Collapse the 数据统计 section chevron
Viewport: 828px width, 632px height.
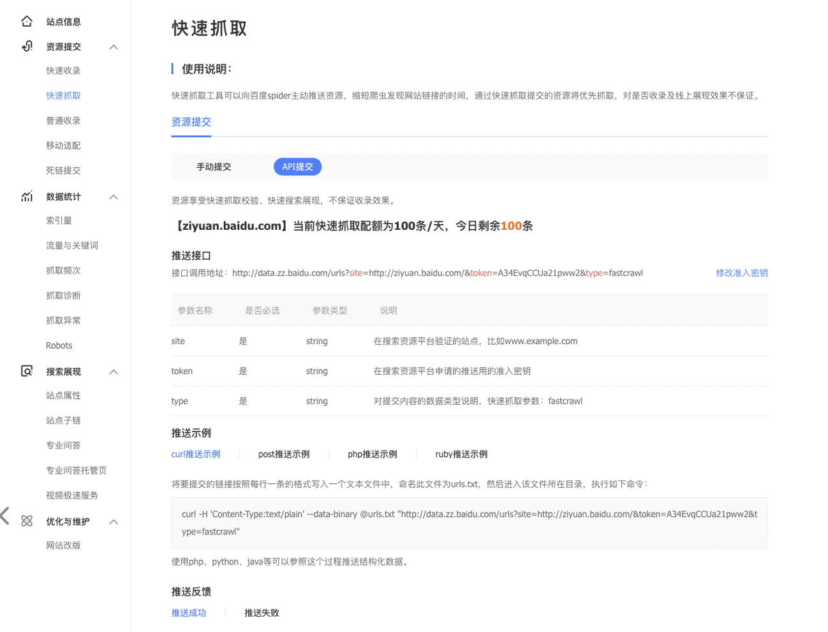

...

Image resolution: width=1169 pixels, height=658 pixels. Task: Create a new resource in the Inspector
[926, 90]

--

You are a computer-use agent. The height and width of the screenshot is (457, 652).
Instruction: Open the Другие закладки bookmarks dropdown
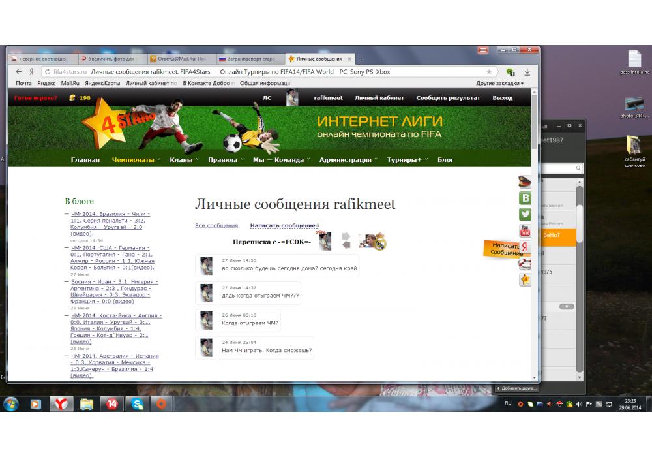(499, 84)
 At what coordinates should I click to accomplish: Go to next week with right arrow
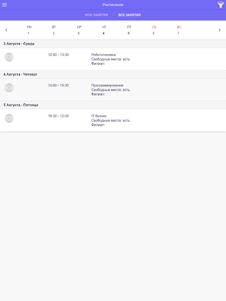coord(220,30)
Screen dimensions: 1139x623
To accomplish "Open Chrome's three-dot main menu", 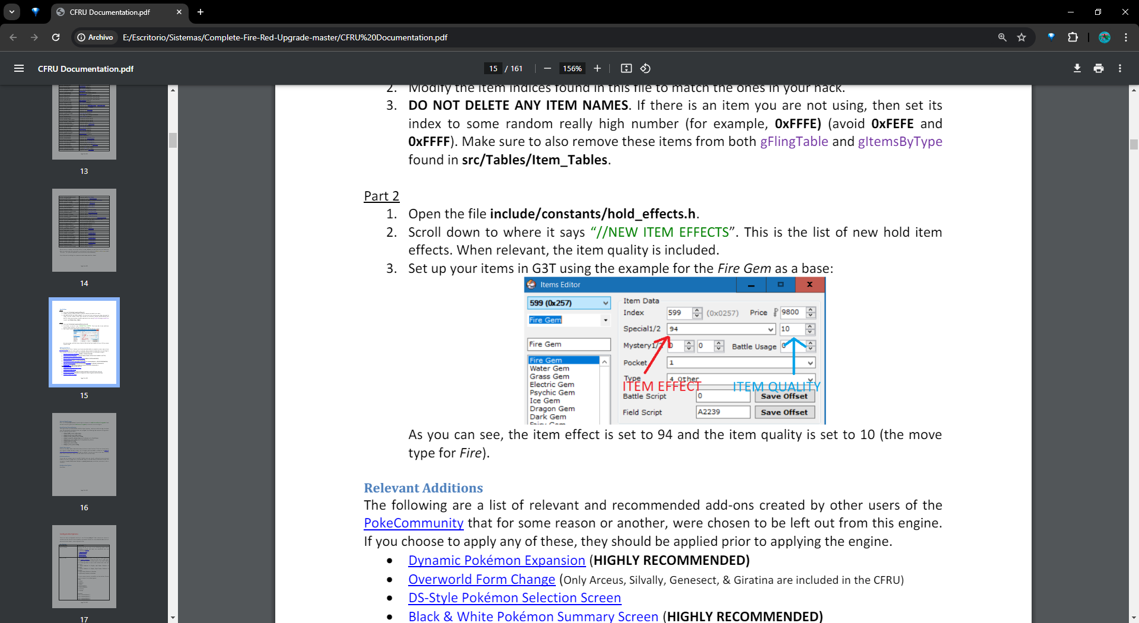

### [Task requirements]
Reproduce verbatim the lines above, from the line with "Collapse the 数据统计 section chevron" through the line with "Viewport: 828px width, 632px height.".

### [Response to this task]
Collapse the 数据统计 section chevron
Viewport: 828px width, 632px height.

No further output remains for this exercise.